Joe Scarborough (born 1938) is an English artist. He is known for painting humorous scenes of Sheffield life, and everyday "real" images of the life and people of South Yorkshire.

Early life and education
Scarborough was born in Pitsmoor, Sheffield, in 1938. His father was a foreman in a steelworks, and Scarborough says he was "breast-fed on socialism and the great move forward".

He went to Marlcliffe School in Sheffield, which existed between 1915 and 1964, until the age of 16.

Working life
After leaving school, Scarborough began work as a laboratory assistant at the Batchelors processed food company.  

He then became a face worker at the colliery at Thorpe Hesley, and was inspired to paint by the contrast of the darkness of the mines and the lightness of the real world above the ground. 

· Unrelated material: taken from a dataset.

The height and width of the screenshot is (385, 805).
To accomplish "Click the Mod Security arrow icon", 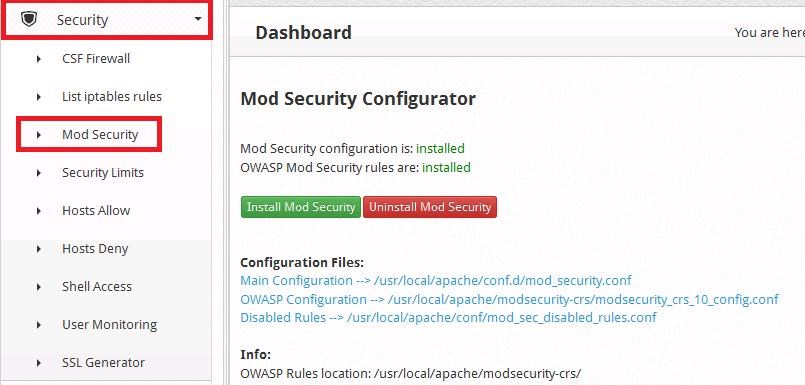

In 1968 disenchantment with the pits led to numerous jobs - labourer, municipal park gardener and a dishwasher for some years, nurturing a dream to be a full-time painter. For years he pushed a handcart, packed with paintings round all his local pubs selling what he could in almost folkloric-like tradition, becoming at times like the characters he went on to portray in later scenes. He started by painting ships, but they did not sell, and then started painting buildings, which were more successful.

Works

The Register of Naive Artists gave Scarborough his works their first showing, in London, but they received a scathing review in The Guardian, and he returned to Sheffield.

Scarborough's first one-man show lasted for two years at the Attic Cafe near Sheffield's main bus station. One-man and mixed exhibitions followed which took the everyday scenes of Yorkshire life from Sheffield to Rotherham to London to San Francisco to Chicago and back to Sheffield.

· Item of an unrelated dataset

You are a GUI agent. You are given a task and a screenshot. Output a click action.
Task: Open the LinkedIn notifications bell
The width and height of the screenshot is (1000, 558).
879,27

Scarborough's paintings now appear in several major collections and numerous works have been imprinted.

Sixteen of his paintings are in Sheffield public art collections, for example Sheffield Museums and Sheffield Hallam University. This includes his largest work "Sheffield Through the Ages" which is 30 feet by 8 feet in the Weston Park Museum.

Recognition

In 2008 he was commemorated as one of the Sheffield Legends with a star on the 'Walk of Fame' outside Sheffield Town Hall.

Personal life
Scarborough was married: his wife, Audrey, was born in Alberta, Canada. She died in 2002 and he moved to live in a narrowboat on Victoria Quays in Sheffield, where he still lives .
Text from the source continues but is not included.